Two thousand and seventeen is “The End Of The Road” for passenger car making in Australia, as headline writer after headline writer reminded us last year.
Start-up Ethan Automotive begs to differ. Its big idea is to think small, at least in terms of production volumes.
Ethan grabbed attention in February when it appeared interested in taking over Holden’s Elizabeth site, which stands to be decommissioned in 2018.
“Then [we] realised over time that actually the answer to what the problem is, is that the high-volume production just won’t work in a fragmented market like Australia,” Brigid Mahoney, Ethan Automotive’s Chief Executive, told Manufacturers’ Monthly.
According to Ethan, it’s possible for them to be profitable at 10,000 vehicles produced a year. The key is agility.
“We’ll be using an adaptable, modular platform for each vehicle in the initial range, we won’t have to go through that whole tooling process that the bigger carmakers do for each model; essentially just put a new top on and you’ve got a new model,” explained Mahoney.

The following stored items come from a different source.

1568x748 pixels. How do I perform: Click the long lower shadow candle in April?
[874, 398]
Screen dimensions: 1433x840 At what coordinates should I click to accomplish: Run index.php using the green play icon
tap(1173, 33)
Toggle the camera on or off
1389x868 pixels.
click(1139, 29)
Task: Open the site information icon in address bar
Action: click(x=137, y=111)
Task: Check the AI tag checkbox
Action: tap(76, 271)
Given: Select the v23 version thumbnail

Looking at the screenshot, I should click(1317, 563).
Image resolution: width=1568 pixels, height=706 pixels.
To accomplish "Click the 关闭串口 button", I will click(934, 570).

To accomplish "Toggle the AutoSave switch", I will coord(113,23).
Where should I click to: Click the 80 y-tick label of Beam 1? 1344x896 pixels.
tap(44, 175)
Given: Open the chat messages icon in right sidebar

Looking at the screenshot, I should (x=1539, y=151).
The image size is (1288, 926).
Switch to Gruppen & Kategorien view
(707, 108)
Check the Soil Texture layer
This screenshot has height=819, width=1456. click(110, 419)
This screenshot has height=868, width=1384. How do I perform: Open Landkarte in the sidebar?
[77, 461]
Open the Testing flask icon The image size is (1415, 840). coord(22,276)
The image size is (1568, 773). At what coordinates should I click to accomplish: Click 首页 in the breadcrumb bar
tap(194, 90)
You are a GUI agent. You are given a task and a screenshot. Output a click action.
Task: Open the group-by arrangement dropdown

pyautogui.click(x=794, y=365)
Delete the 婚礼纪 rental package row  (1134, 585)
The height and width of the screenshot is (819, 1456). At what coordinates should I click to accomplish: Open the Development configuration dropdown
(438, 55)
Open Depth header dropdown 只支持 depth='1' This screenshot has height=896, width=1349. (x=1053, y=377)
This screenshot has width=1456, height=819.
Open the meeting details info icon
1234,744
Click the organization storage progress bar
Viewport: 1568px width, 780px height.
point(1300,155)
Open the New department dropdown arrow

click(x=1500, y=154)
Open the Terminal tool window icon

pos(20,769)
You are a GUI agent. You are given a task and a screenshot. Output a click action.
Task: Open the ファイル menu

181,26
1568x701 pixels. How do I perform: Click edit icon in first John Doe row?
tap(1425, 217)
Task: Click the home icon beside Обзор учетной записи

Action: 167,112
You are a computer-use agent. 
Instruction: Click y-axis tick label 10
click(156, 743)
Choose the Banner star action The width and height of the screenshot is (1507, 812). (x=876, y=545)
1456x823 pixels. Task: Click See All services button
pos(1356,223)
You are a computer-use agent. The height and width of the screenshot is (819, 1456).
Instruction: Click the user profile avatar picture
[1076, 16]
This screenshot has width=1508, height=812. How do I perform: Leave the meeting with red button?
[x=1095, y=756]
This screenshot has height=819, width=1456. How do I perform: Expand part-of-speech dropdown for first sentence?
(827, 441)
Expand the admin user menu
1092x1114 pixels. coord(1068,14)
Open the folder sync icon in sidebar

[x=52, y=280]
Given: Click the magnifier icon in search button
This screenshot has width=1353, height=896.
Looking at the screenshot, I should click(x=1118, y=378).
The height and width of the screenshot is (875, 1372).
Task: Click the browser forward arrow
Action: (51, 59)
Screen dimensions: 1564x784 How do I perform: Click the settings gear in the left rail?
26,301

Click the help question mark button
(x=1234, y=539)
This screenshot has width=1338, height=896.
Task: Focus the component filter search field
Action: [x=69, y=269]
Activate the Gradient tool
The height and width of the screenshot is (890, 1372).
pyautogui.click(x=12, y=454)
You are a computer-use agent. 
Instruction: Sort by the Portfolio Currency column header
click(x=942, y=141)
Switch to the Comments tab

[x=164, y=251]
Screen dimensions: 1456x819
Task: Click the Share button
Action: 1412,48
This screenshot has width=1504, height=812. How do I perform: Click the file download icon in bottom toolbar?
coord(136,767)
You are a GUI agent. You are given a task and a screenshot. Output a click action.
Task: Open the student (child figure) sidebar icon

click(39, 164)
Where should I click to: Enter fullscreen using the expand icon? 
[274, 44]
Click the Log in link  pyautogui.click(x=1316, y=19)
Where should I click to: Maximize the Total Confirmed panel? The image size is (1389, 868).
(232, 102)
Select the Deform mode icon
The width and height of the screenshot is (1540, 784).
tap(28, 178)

“And that’s not an unusual thing – Volkswagen do that at the moment. So that’s one thing that helps us keep our costs down and means we’re a bit more agile to market and can change with market conditions more readily. Where someone like Holden at the moment, if their volumes start to drop – because they’re a high-volume production – the line just keeps going and they can’t stop easily.”
Ethan’s schedule involves prototyping in 2017, producing 12,000 vehicles the year after, then building this to 22,000 by 2023.
Details regarding the vehicles to be produced initially – and sold direct to the public – are limited, but the first vehicle is planned as a petrol-powered, rear-wheel-drive, four-cylinder. Hybrid and electric drivetrains are a goal for 2020 and beyond.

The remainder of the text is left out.